After finishing The Egyptologist at midnight, I picked up Doctorow's new book. Mike is on a business trip to DC, so I didn't have anyone beside me asking me to please turn out the light. In spite of that first long sentence, the story so far moves along at a good clip. Much quicker paced than the Egypt book. The first scene, in fact, reminds me of Aunt Pitty Pat in her carriage shrieking to Scarlett that they need to get out of Atlanta before Sherman gets there. You can't start off a book much more tensely than with Sherman marching along behind you and torching everything in sight. This book promises to be a fairly quick read, surprisingly. We'll see.

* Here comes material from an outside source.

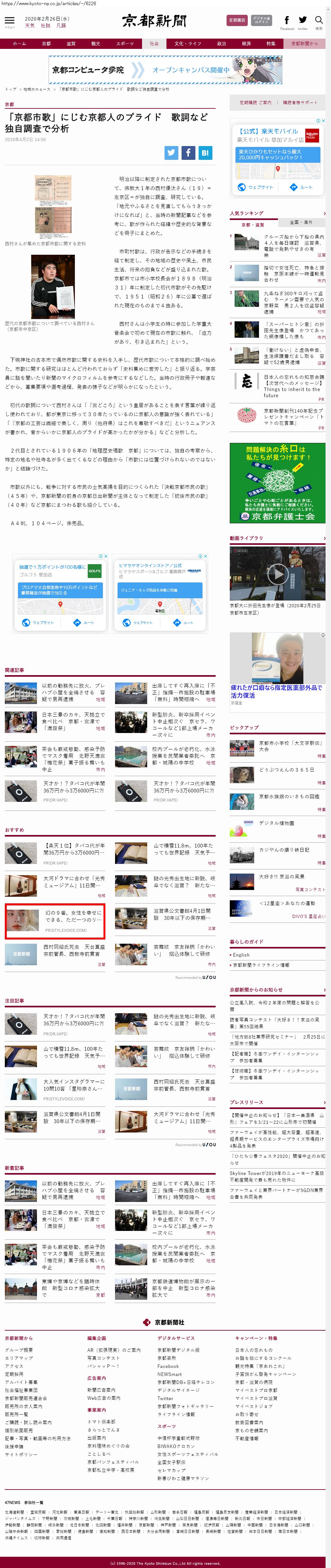Open 文化・ライフ navigation menu

coord(187,44)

Nov 17, 2005 | Uncategorized
By now you know the winners:
Fiction, William Vollman, Europe Central
Non-fiction, Joan Didion, The Year of Magical Thinking
Poetry, W. S. Merwin, Migration: New and Selected Poems
Young People's Literature, Jeanne Birdsall, The Penderwicks: A Summer Tale of Four Sisters, Two Rabbits and a Very Interesting Boy
I'm certainly not surprised that Didion won. The book is a tour de force, to trot out a hack phrase. It's simply stunning.
OTOH, I just bought Doctorow's book at Borders lastnight. I was sure he'd win, as were most people, simply on the force of his literary giantness. Though, as previously reported, that first sentence of The March is a kicker. In flipping through the book, however, I noted that the rest of the prose doesn't suggest Ulysses redux. So I took the plunge. I had 20 bucks in my Christmas account anyway, so I got the book basically for free. Gotta love that.
I can't begin it, however, until I finish The Egyptologist (by Arthur Phillips; see post on Reading Material). What a fun book! The egyptologist himself, a Mr. Ralph Trilipush of Oxford, Harvard, and who knows where, is the most deluded guy on the planet. He is so convinced of his own correctness that every setback, every proof negative, he recasts to make it favorable to his theory. He is a hoot! And the mystery is, really, who is this Ralph Trilipush anyway? Is he who he claims to be? What the heck is going on in 1922 Egypt? I'd be reading it now, except I've promised myself I will do some work today.